* **DATASET EXTRACT**
========================

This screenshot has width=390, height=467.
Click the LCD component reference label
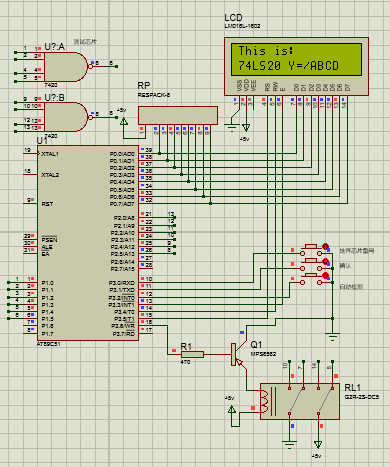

========================

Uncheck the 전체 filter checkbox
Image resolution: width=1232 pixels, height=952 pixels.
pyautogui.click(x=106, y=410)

========================

* **YOUR TASK**
Please, from the material above, copy only the lines from the line with "This screenshot has width=390, height=467." up to and including the line with "Click the LCD component reference label", exactly as written.

* **RESPONSE TO THIS TASK**
This screenshot has width=390, height=467.
Click the LCD component reference label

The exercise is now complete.